## YOUR GOAL:
Can you update the records by swapping every "GUI agent" for "interface agent" and leaving everything else unchanged?

Data extracted from a collection
** START **

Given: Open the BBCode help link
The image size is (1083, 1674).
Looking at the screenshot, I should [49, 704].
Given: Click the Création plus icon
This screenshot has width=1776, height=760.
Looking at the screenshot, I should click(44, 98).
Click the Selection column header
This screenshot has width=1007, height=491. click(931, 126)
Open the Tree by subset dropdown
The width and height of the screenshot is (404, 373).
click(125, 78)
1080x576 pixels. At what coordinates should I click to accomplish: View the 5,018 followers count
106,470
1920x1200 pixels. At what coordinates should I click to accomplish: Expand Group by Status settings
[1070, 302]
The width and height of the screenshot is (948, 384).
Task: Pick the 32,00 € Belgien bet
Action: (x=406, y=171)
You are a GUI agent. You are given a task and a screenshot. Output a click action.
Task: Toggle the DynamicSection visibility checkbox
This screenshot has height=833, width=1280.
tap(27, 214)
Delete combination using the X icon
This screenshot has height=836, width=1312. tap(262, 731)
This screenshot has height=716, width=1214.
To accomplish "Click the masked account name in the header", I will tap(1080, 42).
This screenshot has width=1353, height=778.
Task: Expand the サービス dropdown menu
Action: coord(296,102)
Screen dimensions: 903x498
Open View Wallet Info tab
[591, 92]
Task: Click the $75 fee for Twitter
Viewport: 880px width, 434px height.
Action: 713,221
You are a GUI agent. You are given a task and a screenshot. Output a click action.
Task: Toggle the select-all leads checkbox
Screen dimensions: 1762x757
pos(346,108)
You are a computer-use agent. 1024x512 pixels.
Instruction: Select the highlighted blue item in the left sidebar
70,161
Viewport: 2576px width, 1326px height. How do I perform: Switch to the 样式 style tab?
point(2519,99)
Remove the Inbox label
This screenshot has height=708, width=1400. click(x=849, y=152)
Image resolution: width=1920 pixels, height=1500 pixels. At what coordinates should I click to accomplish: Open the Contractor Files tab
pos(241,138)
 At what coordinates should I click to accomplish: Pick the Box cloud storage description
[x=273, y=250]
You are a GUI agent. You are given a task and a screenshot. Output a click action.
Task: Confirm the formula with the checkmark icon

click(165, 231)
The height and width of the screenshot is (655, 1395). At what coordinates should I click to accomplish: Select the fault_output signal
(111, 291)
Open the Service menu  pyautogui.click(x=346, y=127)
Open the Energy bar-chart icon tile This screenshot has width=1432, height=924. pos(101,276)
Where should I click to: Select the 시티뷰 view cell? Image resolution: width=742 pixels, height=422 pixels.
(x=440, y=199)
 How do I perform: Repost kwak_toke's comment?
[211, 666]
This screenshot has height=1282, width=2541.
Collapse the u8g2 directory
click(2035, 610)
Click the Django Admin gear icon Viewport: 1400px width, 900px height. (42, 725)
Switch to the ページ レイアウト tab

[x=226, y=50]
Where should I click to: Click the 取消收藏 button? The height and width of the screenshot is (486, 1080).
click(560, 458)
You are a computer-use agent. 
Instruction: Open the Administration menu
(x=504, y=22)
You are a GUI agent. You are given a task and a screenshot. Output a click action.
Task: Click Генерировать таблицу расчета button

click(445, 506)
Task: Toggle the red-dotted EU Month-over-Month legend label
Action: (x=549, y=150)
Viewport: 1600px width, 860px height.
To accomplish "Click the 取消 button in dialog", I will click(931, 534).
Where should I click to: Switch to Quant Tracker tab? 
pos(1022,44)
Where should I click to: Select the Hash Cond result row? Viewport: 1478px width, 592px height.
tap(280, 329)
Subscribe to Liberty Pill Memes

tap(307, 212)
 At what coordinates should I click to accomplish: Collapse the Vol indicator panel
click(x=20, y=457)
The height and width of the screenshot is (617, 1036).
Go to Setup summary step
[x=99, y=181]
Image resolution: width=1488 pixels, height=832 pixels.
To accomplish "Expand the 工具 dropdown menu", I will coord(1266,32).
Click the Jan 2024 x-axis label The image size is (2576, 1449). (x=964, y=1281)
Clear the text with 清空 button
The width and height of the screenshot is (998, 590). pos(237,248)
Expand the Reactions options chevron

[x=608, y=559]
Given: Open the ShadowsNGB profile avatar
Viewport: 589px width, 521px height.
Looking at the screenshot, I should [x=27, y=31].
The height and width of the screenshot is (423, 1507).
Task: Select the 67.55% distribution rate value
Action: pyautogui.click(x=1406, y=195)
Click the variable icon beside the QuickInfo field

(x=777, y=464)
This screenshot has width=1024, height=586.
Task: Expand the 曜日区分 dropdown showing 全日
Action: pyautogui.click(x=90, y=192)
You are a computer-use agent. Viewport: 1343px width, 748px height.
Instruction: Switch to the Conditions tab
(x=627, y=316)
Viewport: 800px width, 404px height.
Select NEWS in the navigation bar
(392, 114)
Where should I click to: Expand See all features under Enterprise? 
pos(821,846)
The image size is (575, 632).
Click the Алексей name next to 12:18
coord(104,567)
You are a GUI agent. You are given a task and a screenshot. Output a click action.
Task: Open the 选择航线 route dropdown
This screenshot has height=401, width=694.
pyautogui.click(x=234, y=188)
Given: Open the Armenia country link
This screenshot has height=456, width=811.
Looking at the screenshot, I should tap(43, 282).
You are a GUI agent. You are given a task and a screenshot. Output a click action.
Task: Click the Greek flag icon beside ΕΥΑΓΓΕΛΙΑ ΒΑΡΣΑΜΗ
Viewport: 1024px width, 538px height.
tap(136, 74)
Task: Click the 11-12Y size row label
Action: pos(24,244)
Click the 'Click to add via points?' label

** END **

## CORRECT RESPONSE:
Given: Open the BBCode help link
The image size is (1083, 1674).
Looking at the screenshot, I should [49, 704].
Given: Click the Création plus icon
This screenshot has width=1776, height=760.
Looking at the screenshot, I should click(44, 98).
Click the Selection column header
This screenshot has width=1007, height=491. click(931, 126)
Open the Tree by subset dropdown
The width and height of the screenshot is (404, 373).
click(125, 78)
1080x576 pixels. At what coordinates should I click to accomplish: View the 5,018 followers count
106,470
1920x1200 pixels. At what coordinates should I click to accomplish: Expand Group by Status settings
[1070, 302]
The width and height of the screenshot is (948, 384).
Task: Pick the 32,00 € Belgien bet
Action: (x=406, y=171)
You are a interface agent. You are given a task and a screenshot. Output a click action.
Task: Toggle the DynamicSection visibility checkbox
This screenshot has height=833, width=1280.
tap(27, 214)
Delete combination using the X icon
This screenshot has height=836, width=1312. tap(262, 731)
This screenshot has height=716, width=1214.
To accomplish "Click the masked account name in the header", I will tap(1080, 42).
This screenshot has width=1353, height=778.
Task: Expand the サービス dropdown menu
Action: coord(296,102)
Screen dimensions: 903x498
Open View Wallet Info tab
[591, 92]
Task: Click the $75 fee for Twitter
Viewport: 880px width, 434px height.
Action: 713,221
You are a interface agent. You are given a task and a screenshot. Output a click action.
Task: Toggle the select-all leads checkbox
Screen dimensions: 1762x757
pos(346,108)
You are a computer-use agent. 1024x512 pixels.
Instruction: Select the highlighted blue item in the left sidebar
70,161
Viewport: 2576px width, 1326px height. How do I perform: Switch to the 样式 style tab?
point(2519,99)
Remove the Inbox label
This screenshot has height=708, width=1400. click(x=849, y=152)
Image resolution: width=1920 pixels, height=1500 pixels. At what coordinates should I click to accomplish: Open the Contractor Files tab
pos(241,138)
 At what coordinates should I click to accomplish: Pick the Box cloud storage description
[x=273, y=250]
You are a interface agent. You are given a task and a screenshot. Output a click action.
Task: Confirm the formula with the checkmark icon

click(165, 231)
The height and width of the screenshot is (655, 1395). At what coordinates should I click to accomplish: Select the fault_output signal
(111, 291)
Open the Service menu  pyautogui.click(x=346, y=127)
Open the Energy bar-chart icon tile This screenshot has width=1432, height=924. pos(101,276)
Where should I click to: Select the 시티뷰 view cell? Image resolution: width=742 pixels, height=422 pixels.
(x=440, y=199)
 How do I perform: Repost kwak_toke's comment?
[211, 666]
This screenshot has height=1282, width=2541.
Collapse the u8g2 directory
click(2035, 610)
Click the Django Admin gear icon Viewport: 1400px width, 900px height. (42, 725)
Switch to the ページ レイアウト tab

[x=226, y=50]
Where should I click to: Click the 取消收藏 button? The height and width of the screenshot is (486, 1080).
click(560, 458)
You are a computer-use agent. 
Instruction: Open the Administration menu
(x=504, y=22)
You are a interface agent. You are given a task and a screenshot. Output a click action.
Task: Click Генерировать таблицу расчета button

click(445, 506)
Task: Toggle the red-dotted EU Month-over-Month legend label
Action: (x=549, y=150)
Viewport: 1600px width, 860px height.
To accomplish "Click the 取消 button in dialog", I will click(931, 534).
Where should I click to: Switch to Quant Tracker tab? 
pos(1022,44)
Where should I click to: Select the Hash Cond result row? Viewport: 1478px width, 592px height.
tap(280, 329)
Subscribe to Liberty Pill Memes

tap(307, 212)
 At what coordinates should I click to accomplish: Collapse the Vol indicator panel
click(x=20, y=457)
The height and width of the screenshot is (617, 1036).
Go to Setup summary step
[x=99, y=181]
Image resolution: width=1488 pixels, height=832 pixels.
To accomplish "Expand the 工具 dropdown menu", I will coord(1266,32).
Click the Jan 2024 x-axis label The image size is (2576, 1449). (x=964, y=1281)
Clear the text with 清空 button
The width and height of the screenshot is (998, 590). pos(237,248)
Expand the Reactions options chevron

[x=608, y=559]
Given: Open the ShadowsNGB profile avatar
Viewport: 589px width, 521px height.
Looking at the screenshot, I should [x=27, y=31].
The height and width of the screenshot is (423, 1507).
Task: Select the 67.55% distribution rate value
Action: pyautogui.click(x=1406, y=195)
Click the variable icon beside the QuickInfo field

(x=777, y=464)
This screenshot has width=1024, height=586.
Task: Expand the 曜日区分 dropdown showing 全日
Action: pyautogui.click(x=90, y=192)
You are a computer-use agent. Viewport: 1343px width, 748px height.
Instruction: Switch to the Conditions tab
(x=627, y=316)
Viewport: 800px width, 404px height.
Select NEWS in the navigation bar
(392, 114)
Where should I click to: Expand See all features under Enterprise? 
pos(821,846)
The image size is (575, 632).
Click the Алексей name next to 12:18
coord(104,567)
You are a interface agent. You are given a task and a screenshot. Output a click action.
Task: Open the 选择航线 route dropdown
This screenshot has height=401, width=694.
pyautogui.click(x=234, y=188)
Given: Open the Armenia country link
This screenshot has height=456, width=811.
Looking at the screenshot, I should tap(43, 282).
You are a interface agent. You are given a task and a screenshot. Output a click action.
Task: Click the Greek flag icon beside ΕΥΑΓΓΕΛΙΑ ΒΑΡΣΑΜΗ
Viewport: 1024px width, 538px height.
tap(136, 74)
Task: Click the 11-12Y size row label
Action: pos(24,244)
Click the 'Click to add via points?' label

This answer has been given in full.